--- Source data ---

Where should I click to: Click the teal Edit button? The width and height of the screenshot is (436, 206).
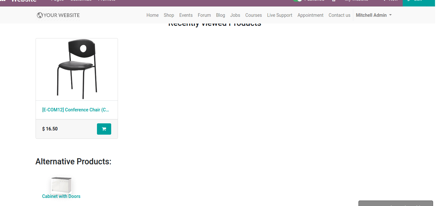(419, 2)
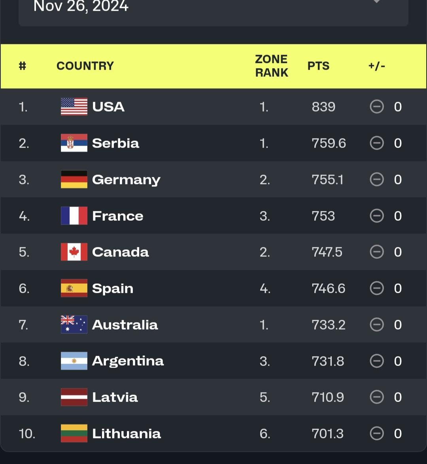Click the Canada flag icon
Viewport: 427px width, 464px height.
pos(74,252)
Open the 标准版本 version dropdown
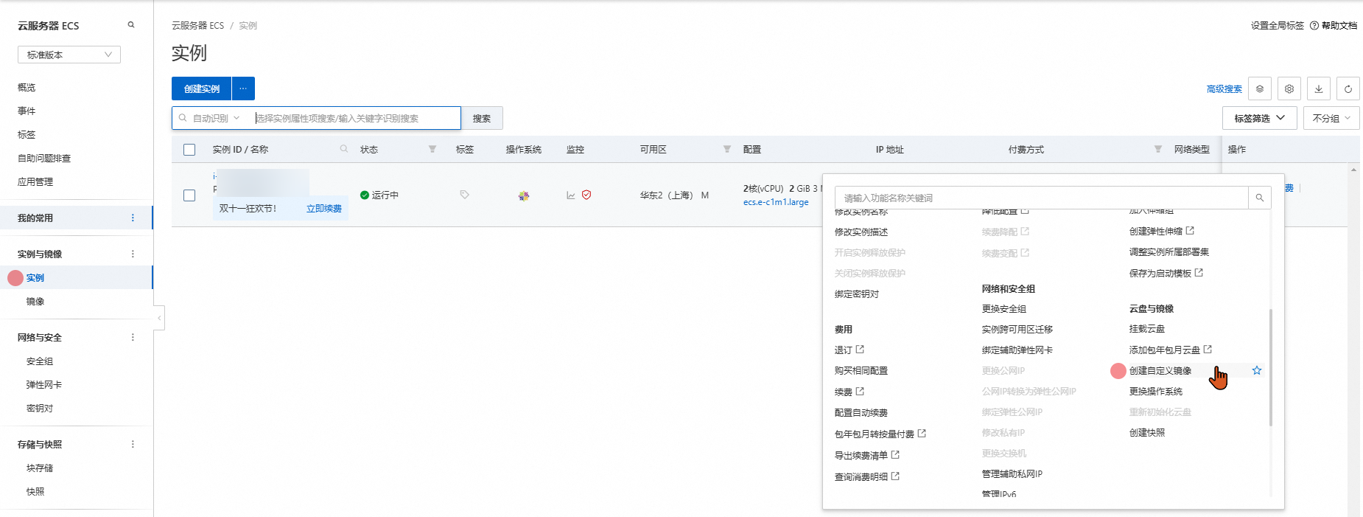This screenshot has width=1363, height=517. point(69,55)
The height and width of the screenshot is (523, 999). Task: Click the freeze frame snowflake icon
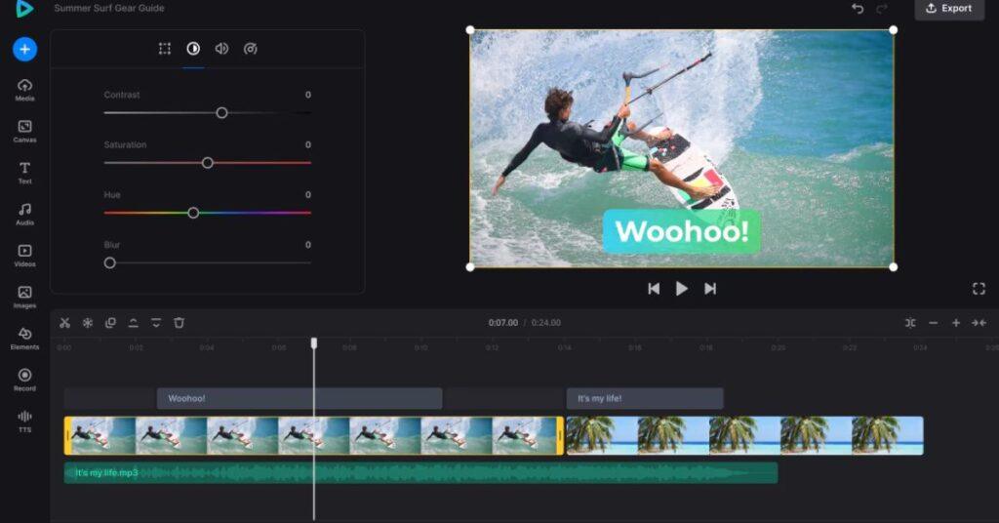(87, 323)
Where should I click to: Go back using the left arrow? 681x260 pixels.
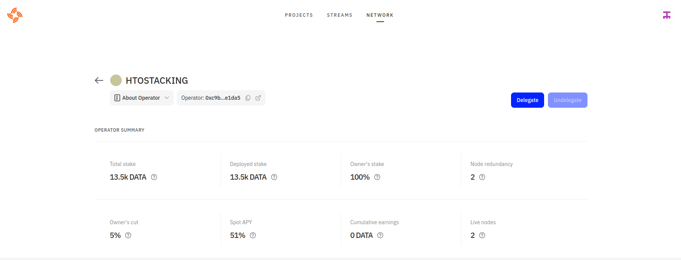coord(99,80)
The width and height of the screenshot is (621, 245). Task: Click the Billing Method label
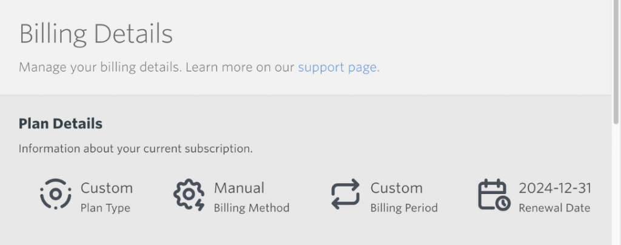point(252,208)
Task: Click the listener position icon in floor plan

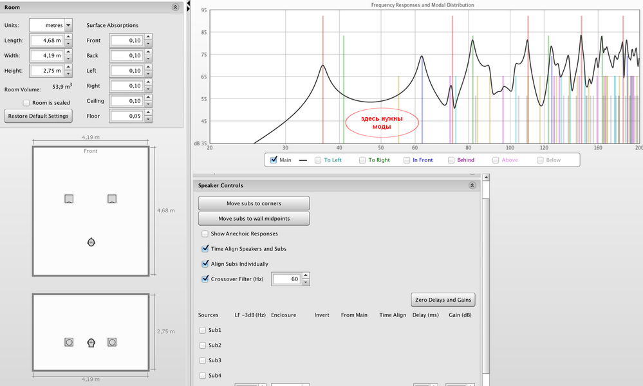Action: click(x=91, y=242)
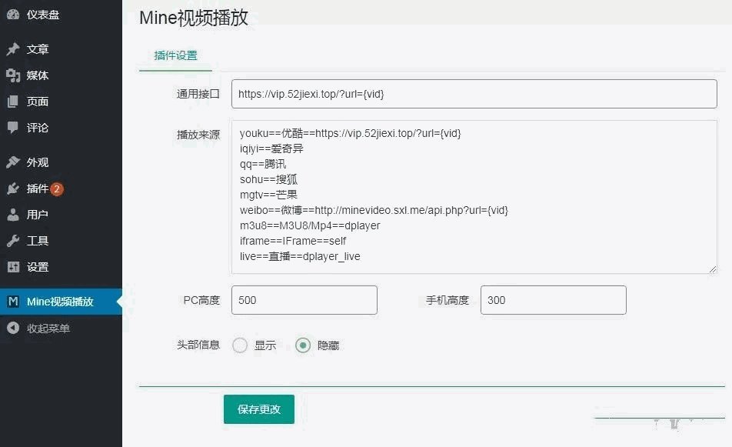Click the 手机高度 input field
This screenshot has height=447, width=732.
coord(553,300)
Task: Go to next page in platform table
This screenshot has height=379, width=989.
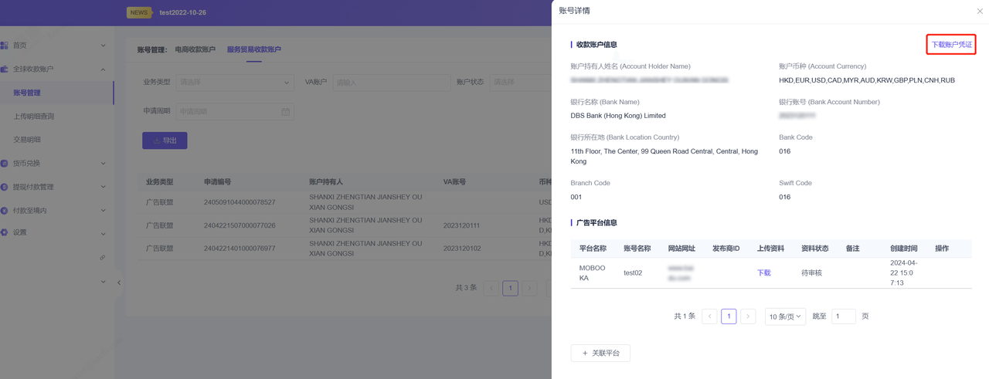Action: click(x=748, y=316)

---

**What to work on:**
Leaving the images behind, set down every entry word for word.

**Worked solution:**
Where should I click to: Click the teal Edit button? The width and height of the screenshot is (436, 206).
(419, 2)
Click the Canada flag icon
Viewport: 427px width, 464px height.
pos(74,252)
Open the 标准版本 version dropdown
This screenshot has width=1363, height=517. point(69,55)
The height and width of the screenshot is (523, 999). Task: Click the freeze frame snowflake icon
(87, 323)
Where should I click to: Go back using the left arrow? 681x260 pixels.
coord(99,80)
The width and height of the screenshot is (621, 245). Task: Click the Billing Method label
point(252,208)
Task: Click the listener position icon in floor plan

Action: click(x=91, y=242)
Click the 手机高度 input field
This screenshot has height=447, width=732.
coord(553,300)
Task: Go to next page in platform table
This screenshot has height=379, width=989.
Action: click(x=748, y=316)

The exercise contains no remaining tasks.